We're at the Disabled List Comedy Fest, and we're following a sacred rule: not to hate ourselves for laughing.
"You are encouraged to laugh in fact," Hurwitz said. "Highly encouraged to laugh."
Hurwitz and longtime friend Kayla Brown, who has muscular dystrophy and scoots around in an electric wheelchair with pink wheels, have spent their entire lives using humor to put people at ease.
"I truly believe comedy is just a way to get to know people," Brown said.
Onstage she tells the story of a woman trying to be helpful by opening a door for her that leads to a staircase.
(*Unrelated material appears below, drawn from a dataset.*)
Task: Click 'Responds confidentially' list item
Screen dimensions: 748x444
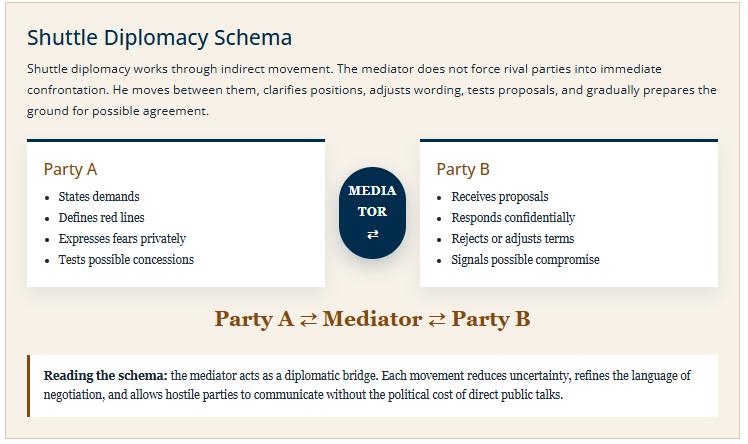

"And I thought, 'Is this a threat?'"
Another big laugh.
"It's kind of refreshing to have people laugh at my misery instead of, like, feeling sorry for me about my misery," Brown said. "Because honestly, I find it funny too when bad things happen."
"Anybody else in this room get tired of being told they're inspirational because they have a disability?" asked the comedian who goes by the name Gretta Gimp.
"I sit on my butt 18 hours a day and I'm supposed to be able to inspire able bodied people to get off of their butt?"
Hurwitz and Brown founded the Disabled List collective in 2018 to get more comedians with disabilities sharing their funny stories onstage.
"There is a demand for comedians of all identities," Brown said. "People want to see comedians with disabilities".
"Nobody likes to be lectured at or being scolded," Hurwitz added. "So I think that comedy is an effective way to connect with people and to share our common humanity."
The first Disabled List Comedy Fest sold out the Northwest Film Forum two nights in a row. A grant from Seattle's 4 Culture program helped make it happen.
"There are costs" Brown said. "Accessibility does come at a cost. We just want to show people that it can be done.
"But the cost of NOT being accessible is far higher," Hurwitz added.
Every laugh is a connection, a realization that like passengers on a plane, we're all just trying to make our way through life as best we can. It's just that some passengers have funnier stories to tell.
"'Sir, a young child with only one arm just got on board the airplane,'" Hurwitz recounts a flight attendant telling him. "'Maybe you would like to say something to him?'"
The Disabled List Comedy Collective will put on another show April 14 at the Northwest Film Forum.